REVOLVING CREDIT AGREEMENT           -32-
<PAGE>

     9.9  NON-LIABILITY OF LENDER.  The relationship between the Companies and
Lender is, and shall at all times remain, solely that of borrower and lender and
Lender has no fiduciary or other special relationship with any Company.

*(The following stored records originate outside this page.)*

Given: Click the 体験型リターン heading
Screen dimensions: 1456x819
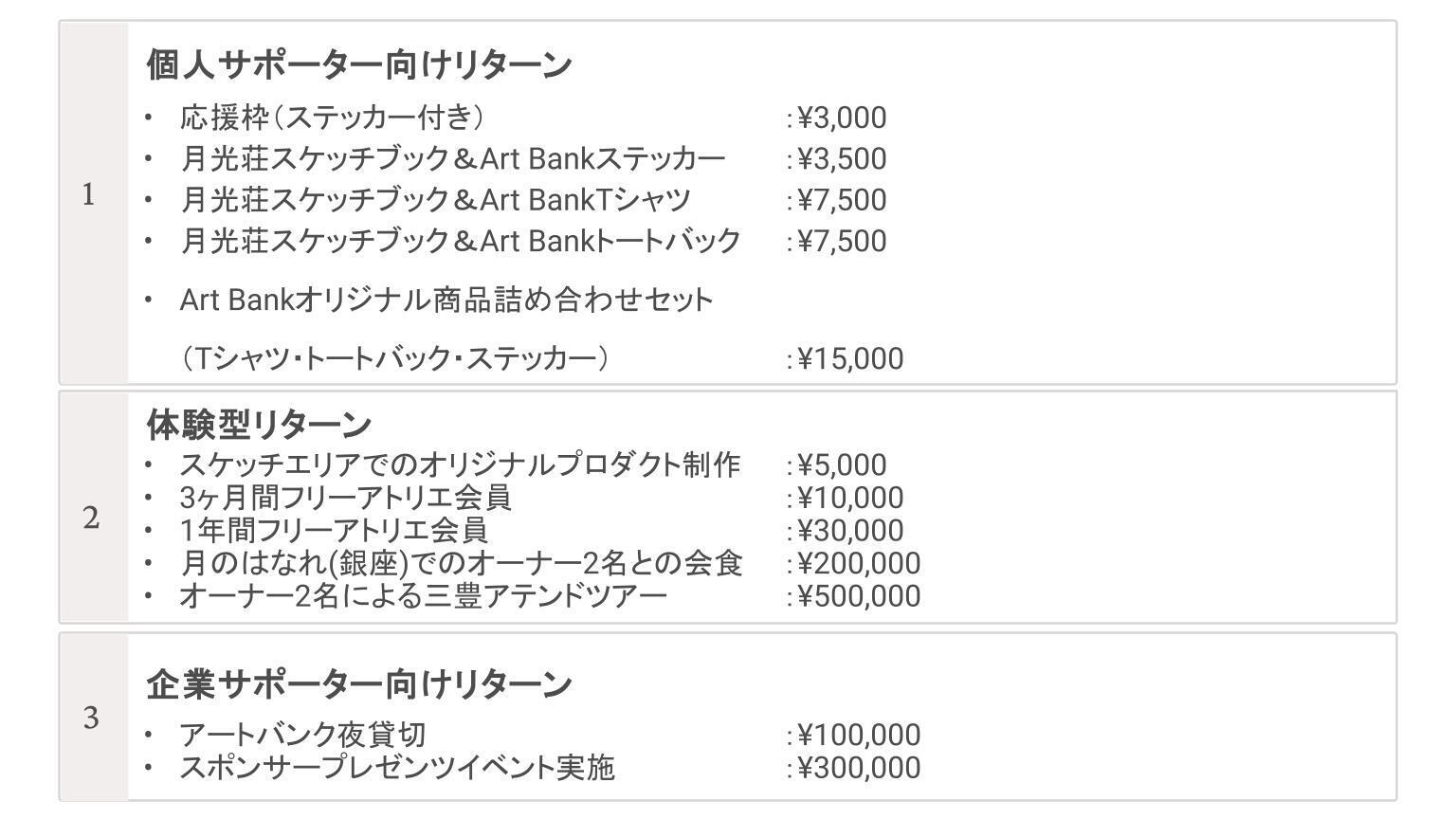Looking at the screenshot, I should (x=258, y=425).
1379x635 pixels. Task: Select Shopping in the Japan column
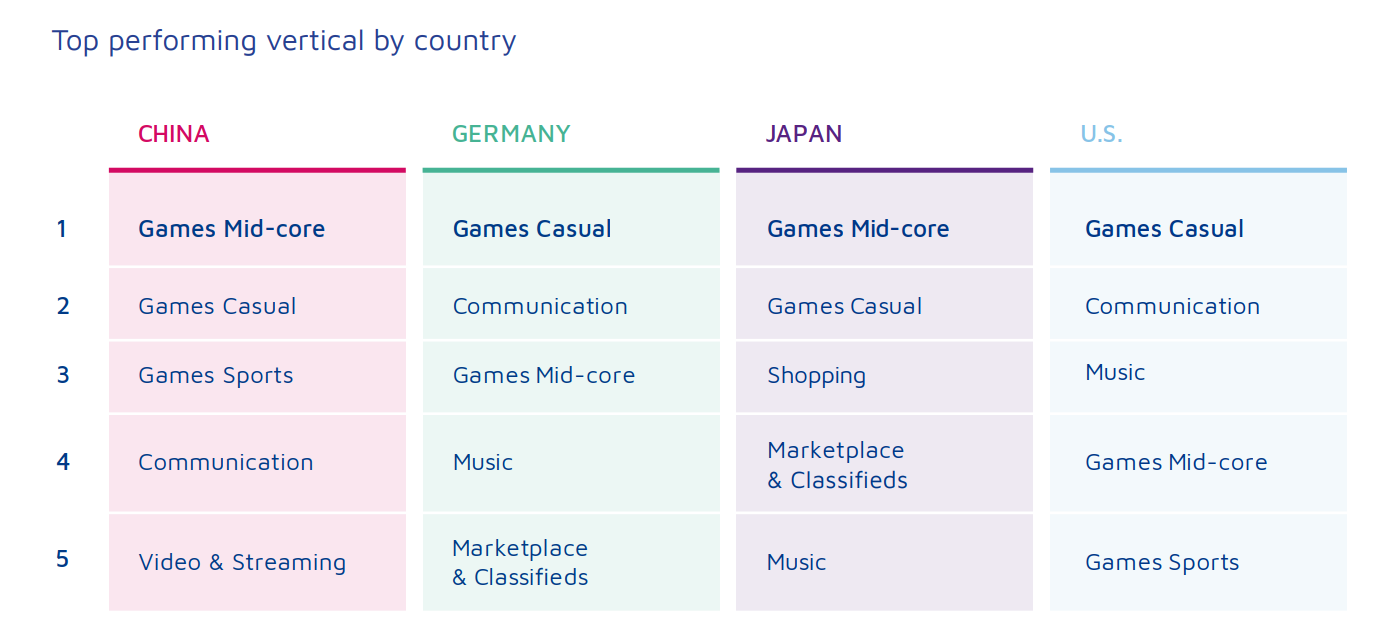816,376
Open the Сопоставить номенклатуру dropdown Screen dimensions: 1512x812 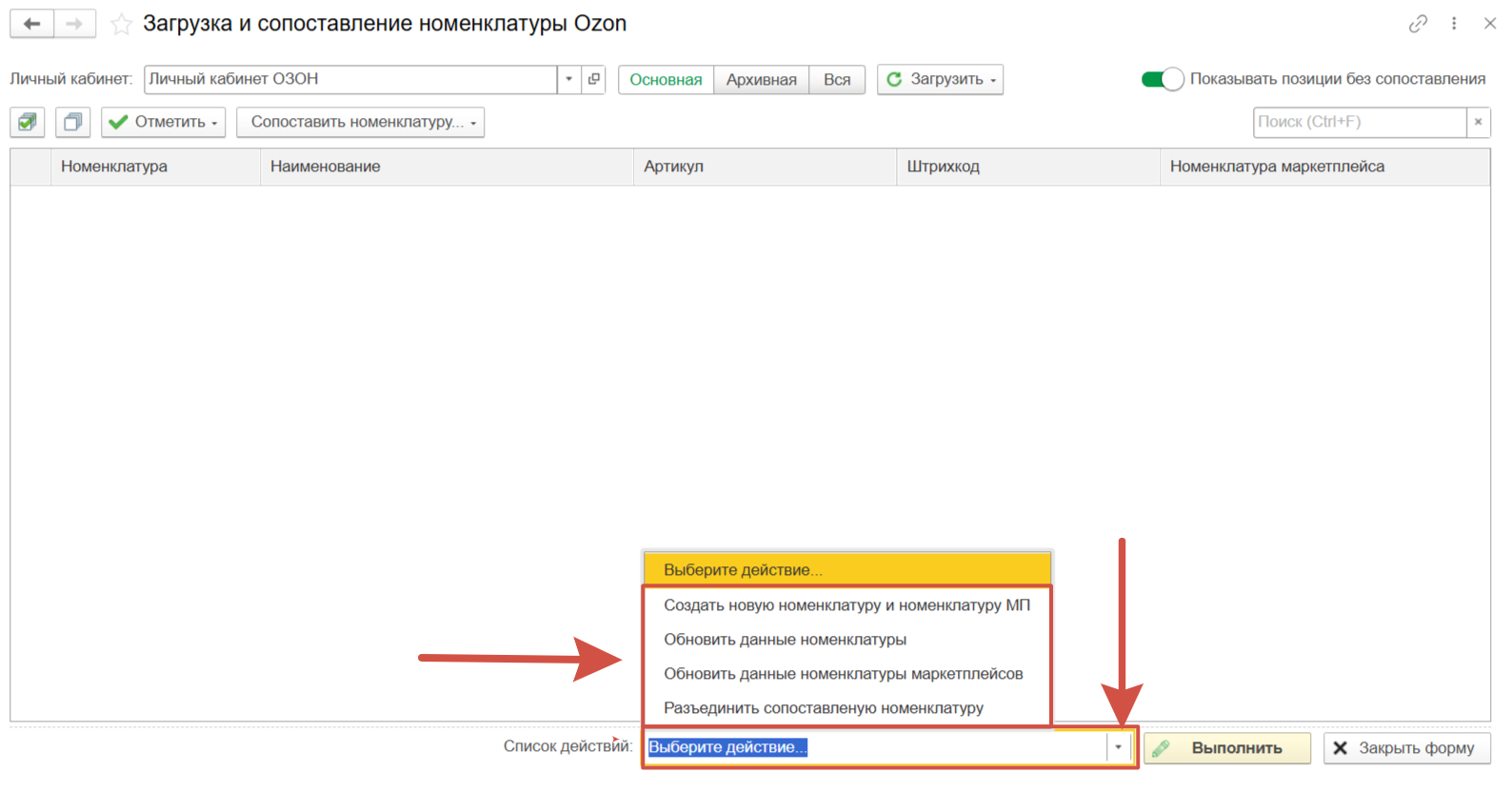[x=361, y=122]
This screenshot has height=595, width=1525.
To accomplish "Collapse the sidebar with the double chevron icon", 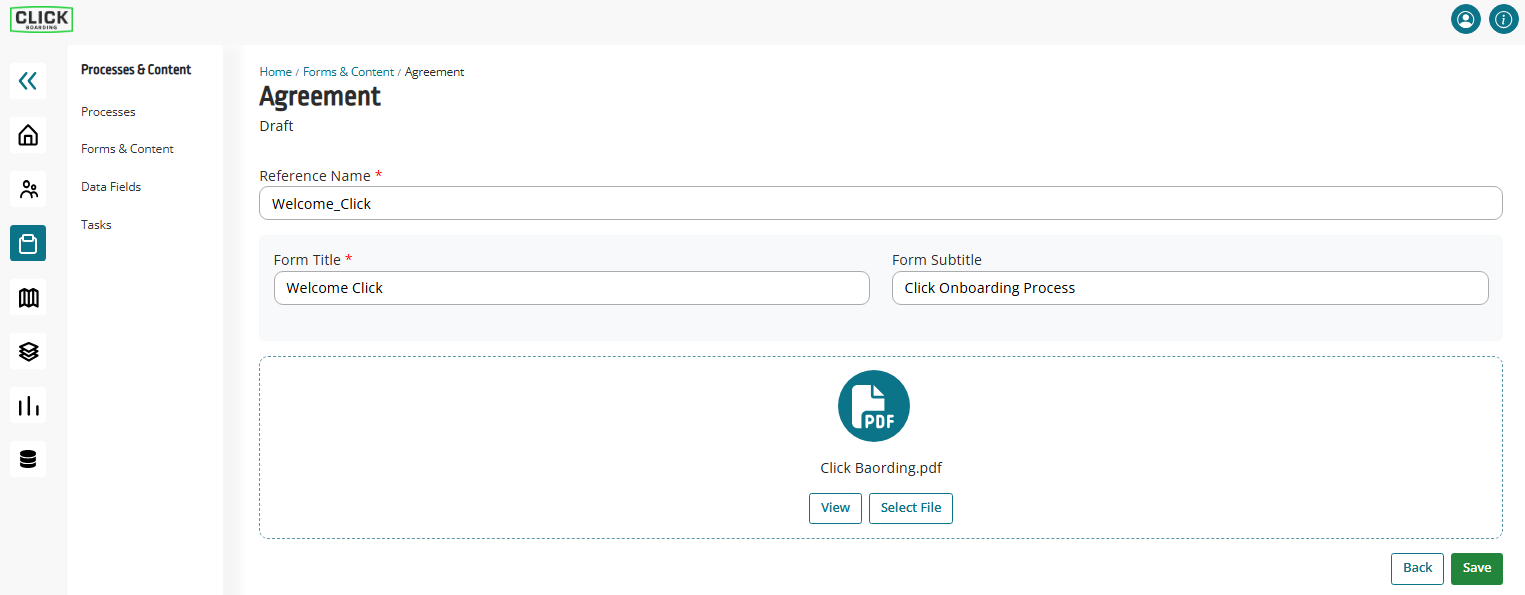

     9.10 OFFSET.  Borrowers hereby grant to Lender the right of offset, to
secure repayment of the Obligation, upon any and all moneys, securities, or
other property of Borrowers and the proceeds therefrom, now or hereafter held or
received by or in transit to Lender or its agents, from or for the account of
Borrowers or any Guarantor, whether for safe keeping, custody, pledge,
transmission, collection, or otherwise, and also upon any and all deposits
(general or special) and credits of each Borrower, and any and all claims of
Borrowers against Lender at any time existing.

     9.11 SUCCESSORS AND ASSIGNS.  The Loan Documents shall be binding upon and
inure to the benefit of Borrowers and Lender and their respective successors,
assigns, and legal representatives; PROVIDED, HOWEVER, that Borrowers may not,
without the prior written consent of Lender, assign any rights, powers, duties,
or obligations thereunder.  Lender reserves the right to sell all or a portion
of its interest in the Loan Documents, and Lender shall have the right to
disclose any information in its possession regarding any Company, or any assets
pledged to Lender in connection herewith to any potential transferee of the Note
or any part thereof.

     9.12 TEXAS FINANCE CODE.  Borrowers and Lender hereby agree that the
provisions of CHAPTER 346 of the TEXAS FINANCE CODE, as amended (regulating
certain revolving credit loans and revolving tri-party accounts), shall not
apply to the Loan Documents.

     9.13 HEADINGS.  SECTION headings are for convenience of reference only and
shall in no way affect the interpretation of this Agreement.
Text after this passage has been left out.